O presidente Luiz Inácio Lula da Silva (PT) assinou o Decreto nº 13.033, que prevê o bloqueio financeiro de recursos de empresas e plataformas virtuais de apostas esportivas e cassino online, conhecidas como bets, que forem irregulares.
Em um movimento conjunto com os Ministérios da Fazenda e da Justiça e Segurança Pública (MJSP), o decreto assinado na sexta-feira (19) redireciona o dinheiro confiscado de bets ilegais para o Fundo Nacional de Segurança Pública e será utilizado no combate ao crime organizado no país.
Paradigma
Ao Correio da Manhã, o professor de Economia do Ibmec Brasília Renan Silva avaliou que o decreto marca uma mudança de paradigma na abordagem do governo frente ao setor de apostas. Ele ainda detalhou que, do ponto de vista econômico, a medida mira na estratégia de interromper o fluxo de caixa, o que ele classificou como a “ferramenta mais eficaz para neutralizar organizações criminosas”.
“Ao atingir a infraestrutura bancária, inclusive responsabilizando instituições financeiras que facilitam movimentações de plataformas clandestinas, o Estado deixa de apenas ‘derrubar sites’ (efeito paliativo) e passa a atacar o core financeiro dessas operações.
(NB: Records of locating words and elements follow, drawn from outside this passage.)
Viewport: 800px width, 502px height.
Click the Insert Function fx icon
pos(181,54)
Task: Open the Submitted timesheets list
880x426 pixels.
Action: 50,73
Isso reduz o incentivo econômico para que o crime organizado utilize o setor de apostas como ferramenta de lavagem de dinheiro”, explicou Silva.
O professor destacou que o mercado de apostas bets tem drenado uma parcela considerável da renda disponível das famílias brasileiras, impactando famílias e pessoas de menor renda. “Ao limpar o mercado de operadores ilegais, o governo busca conferir maior seriedade ao segmento, reduzindo a exposição de consumidores a plataformas sem lastro. No longo prazo, isso pode reduzir o estresse financeiro doméstico decorrente de apostas compulsivas”, destacou Renan.
Segundo o ministro da Justiça, Wellington Lima e Silva, entre 41% e 51% das casas de apostas no Brasil atuam irregularmente, o que resulta em 25,2 milhões de brasileiros apostando em bets ilegais.
Passo a passo
A partir de agora, a Secretaria de Prêmios e Apostas (SPA), do Ministério da Fazenda, ao identificar um operador não autorizado, formalizará a irregularidade por meio de um auto de constatação e encaminhará o documento para as instituições financeiras e de pagamentos para que bloqueiem os valores de contas relacionadas à empresa irregular em até 24 horas. As instituições devem reportar o cumprimento da medida em até 48 horas após a notificação da SPA. O auto também será encaminhado ao Banco Central (BC), que está responsável por supervisionar a execução do bloqueio das contas.
Os processos administrativos ficam sob responsabilidade da Secretaria Nacional de Segurança Pública (Senasp), do MJSP, que notificará a empresa para esta apresente sua defensa. No processo, podem ser realizadas diligências e requisições de documentos e informações a instituições financeiras e entidades públicas. Uma vez finalizado todo o processo administrativo e for definido o perdimento de bens, o MJSP encaminhará o processo para a Advocacia-Geral da União (AGU). Os valores bloqueados que forem declarados perdidos ao final do processo serão destinados ao Fundo Nacional de Segurança Pública para combater o crime organizado.
Para a reportagem, o economista ponderou que o sucesso (ou não) da iniciativa dependerá da agilidade na aplicação da medida e da segurança jurídica na execução.
“O ‘perdimento’ dos valores bloqueados exige um devido processo legal robusto para evitar judicialização excessiva e garantir que as instituições financeiras consigam distinguir, com precisão, o capital lícito do ilícito em suas plataformas. O sucesso dessa política não será medido apenas pelo volume de recursos destinados ao FNSP, mas pela redução da capilaridade dos operadores clandestinos no sistema financeiro nacional”, detalhou Renan Silva.